(Task statement): Rescale the entries below by rewriting every line in full, requests included, and multiply each coordinate in the answers by 1.6, rounding to whole numbers with halves rounded up. Leave all other numbers unchanged.

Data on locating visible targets
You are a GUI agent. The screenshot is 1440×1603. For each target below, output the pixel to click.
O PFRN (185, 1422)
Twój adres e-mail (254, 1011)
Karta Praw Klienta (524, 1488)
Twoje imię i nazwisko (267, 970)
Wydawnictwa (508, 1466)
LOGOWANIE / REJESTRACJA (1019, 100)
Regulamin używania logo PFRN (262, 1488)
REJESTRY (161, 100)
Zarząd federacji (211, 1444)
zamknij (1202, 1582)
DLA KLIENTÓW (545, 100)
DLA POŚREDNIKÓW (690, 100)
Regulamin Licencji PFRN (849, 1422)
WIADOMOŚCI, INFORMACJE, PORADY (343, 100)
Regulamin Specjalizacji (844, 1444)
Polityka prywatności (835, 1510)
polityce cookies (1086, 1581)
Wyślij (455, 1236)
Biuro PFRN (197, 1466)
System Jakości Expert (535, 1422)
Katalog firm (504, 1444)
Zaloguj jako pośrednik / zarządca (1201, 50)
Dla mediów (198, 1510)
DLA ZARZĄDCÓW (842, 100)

(Response to the task):
You are a GUI agent. The screenshot is 1440×1603. For each target below, output the pixel to click.
O PFRN (296, 2275)
Twój adres e-mail (406, 1618)
Karta Praw Klienta (838, 2381)
Twoje imię i nazwisko (427, 1552)
Wydawnictwa (813, 2346)
LOGOWANIE / REJESTRACJA (1630, 160)
Regulamin używania logo PFRN (419, 2381)
REJESTRY (258, 160)
Zarząd federacji (338, 2310)
zamknij (1923, 2531)
DLA KLIENTÓW (872, 160)
DLA POŚREDNIKÓW (1104, 160)
Regulamin Licencji PFRN (1358, 2275)
WIADOMOŚCI, INFORMACJE, PORADY (549, 160)
Regulamin Specjalizacji (1350, 2310)
Polityka prywatności (1336, 2416)
polityce cookies (1738, 2530)
Wyślij (728, 1978)
Biuro PFRN (315, 2346)
System Jakości Expert (856, 2275)
Katalog firm (806, 2310)
Zaloguj jako pośrednik / zarządca (1922, 80)
Dla mediów (317, 2416)
DLA ZARZĄDCÓW (1347, 160)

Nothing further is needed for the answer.